BRIEF A: In the passage on VA hospital wait times, by what percentage did congressional funding for veterans health care rise during General Shinseki's six years in office?
BRIEF B: Pick up the passage on VA hospital wait times after its last sentence and write the paragraph that follows.

SELECTED EXTRACT:
-*-*-

Despite the 75% increase in congressional funding for veterans health care over the six-year tenure of General Shinseki, the system has continued to struggle with extensive wait times at VA hospitals and health clinics, and a long-standing backlog of disability claims. Veterans have literally died from long waits for basic, necessary tests and essential treatment, such as the shocking and unconscionable deaths attributed to long wait times at the Phoenix VA Hospital.
It’s clear that Gen. Shinseki had to resign as VA Secretary, despite his distinguished military career, after the interim report this week by the VA’s inspector general asserting that “inappropriate scheduling practices” are “a systemic problem nationwide.” The report found that 1,700 vets in Phoenix were victims of apparently rigged lists that concealed their wait times for appointments at the Phoenix VA Hospital. In examining the cases of 226 vets, the VA Inspector General found that the actual wait was 115 days even though the VA claimed they waited an average of 24 days for their first primary care appointment.

-*-*-

INFORMATION SHOWN:
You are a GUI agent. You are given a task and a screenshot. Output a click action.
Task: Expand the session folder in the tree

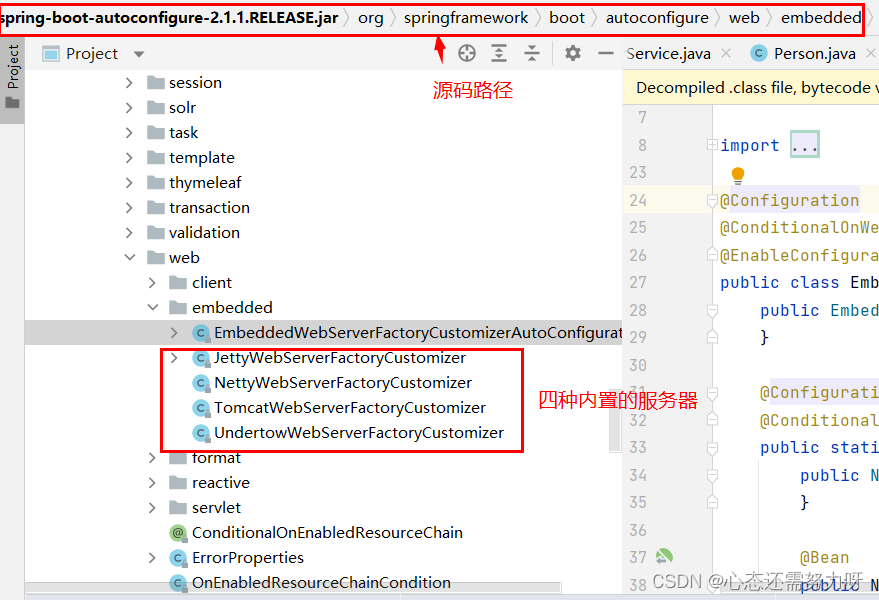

-*-*-

RESPONSE A: 75%

RESPONSE B:
The VA health care system is broken. Routine VA health care should be contracted to private providers so that existing VA facilities can be used for urgent care and acute care, and the VA bureaucracy dismantled.
I’m proud of my volunteer, active-duty service in the U.S. Army. Unlike a couple of my opponents, who never put on the uniform of our country or served a day in the military — one of whom tweeted today that the VA is for “wounded soldiers,” thus showing his ignorance* — I’m not seizing on this issue because it’s politically opportunistic. I will always be a proud veteran and I will always look out and care for my fellow veterans under the Soldier’s Creed of “no man left behind.”